Whatever the broadband, wireless flavor, the new kids on the block want, as Triton's Andrew puts it, "to eliminate the two remaining problems you face with fiber: cost and time to market."

MMDS has emerged in recent weeks as an attractive enough alternative to the onerous regional Bell operating company (RBOC) last mile to get MCI WorldCom and Sprint to open their checkbooks and buy out the three leading license holders. MCI WorldCom offered $24 per share for CAI Wireless' 17 million shares outstanding, then upped it to $28 for a transaction totaling $476 million. Sprint offered $8 a share for 12.9 million outstanding common shares of PCTV for a total of $103 million, and had earlier agreed to acquire PCTV's convertible cumulative pay-in-kind preferred stock at a cost of $23.3 million. No details were available about the offer for American Telecasting. CAI and PCTV already offer Internet services over MMDS.

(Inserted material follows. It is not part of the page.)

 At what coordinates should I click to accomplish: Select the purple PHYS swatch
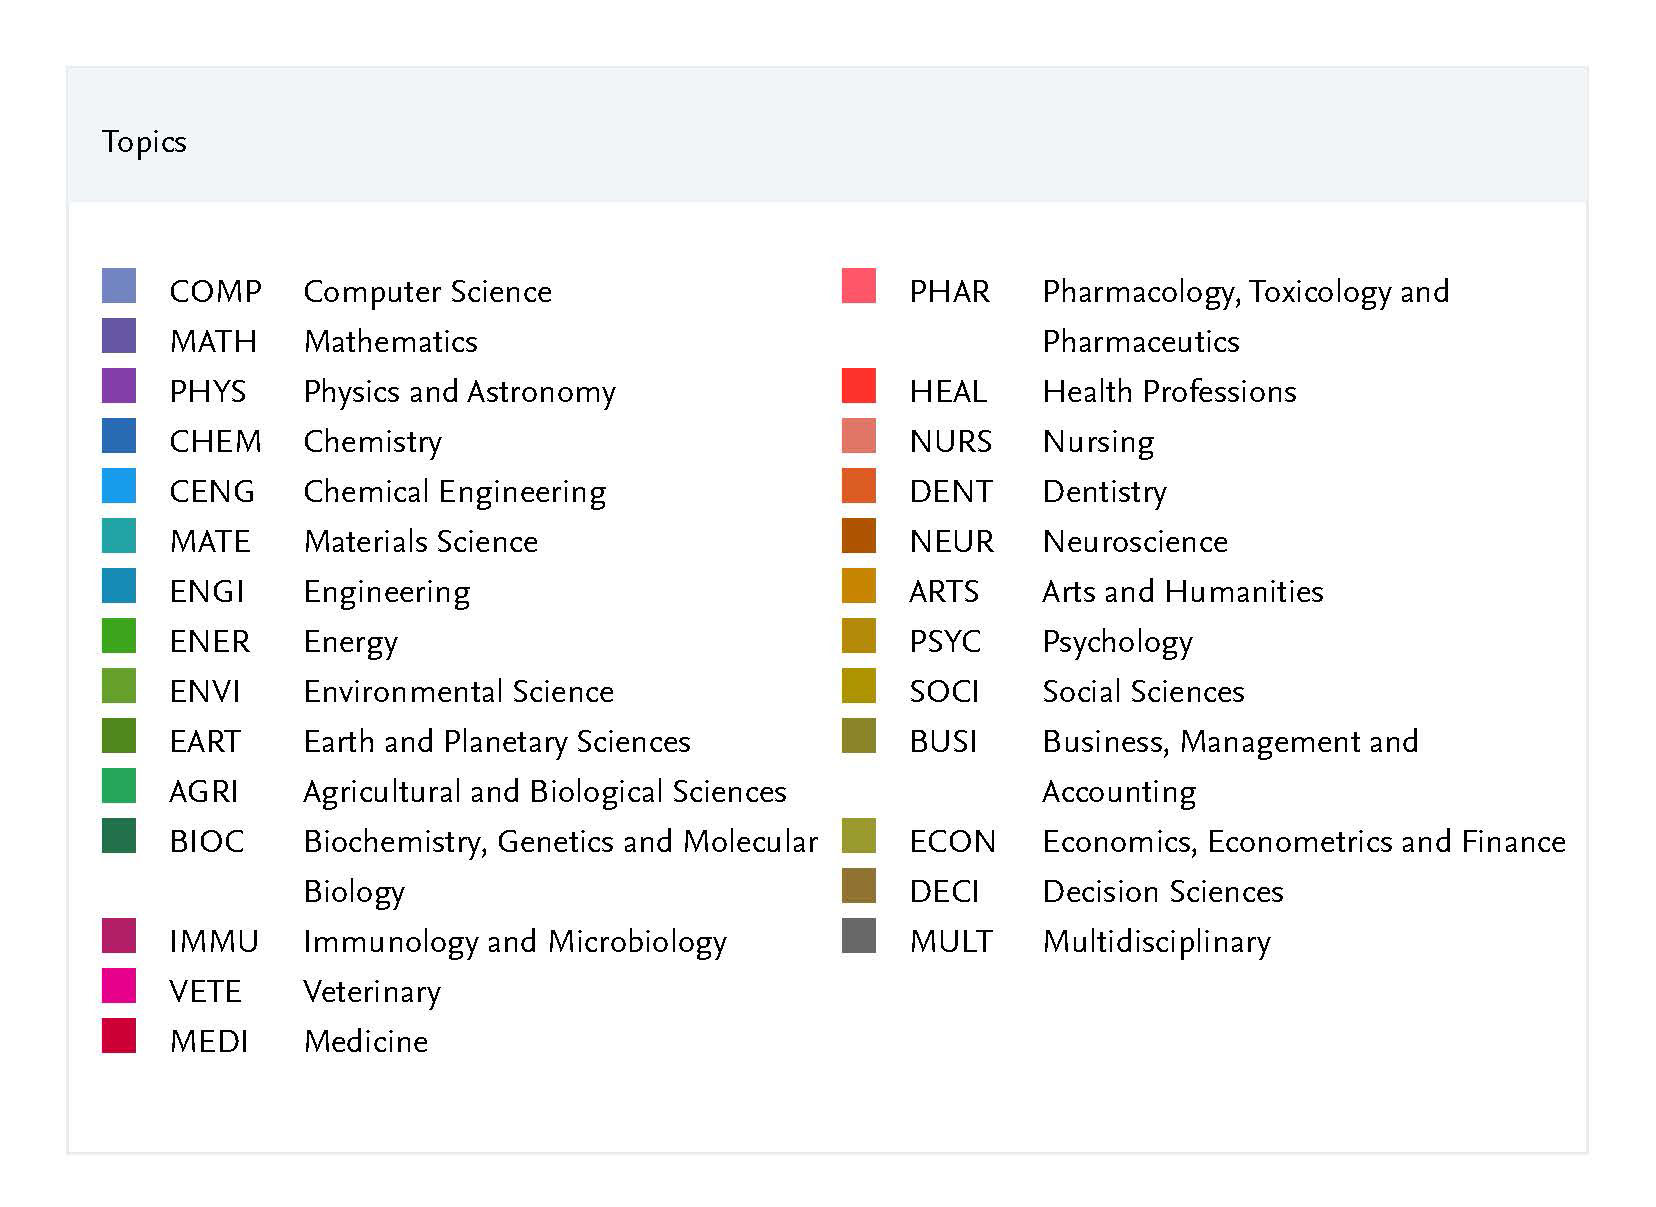point(119,386)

"If you are an MCI and, less so, Sprint, when you look at what AT&T is doing with Tele-Communications Inc. (TCI) it has to scare the pants off you, because the issue is, what is your local access strategy?," says Robert Rosenberg, president, Insight Research Corp., Parsippany, N.J. "Fixed broadband wireless is clearly a major play for MCI if they want to stay in the consumer market."

Sprint also will continue to offer Integrated On-Demand Network (ION) via DSL in most areas. MMDS, Rosenberg says, "is just one more arrow in the quiver. It is not a silver bullet."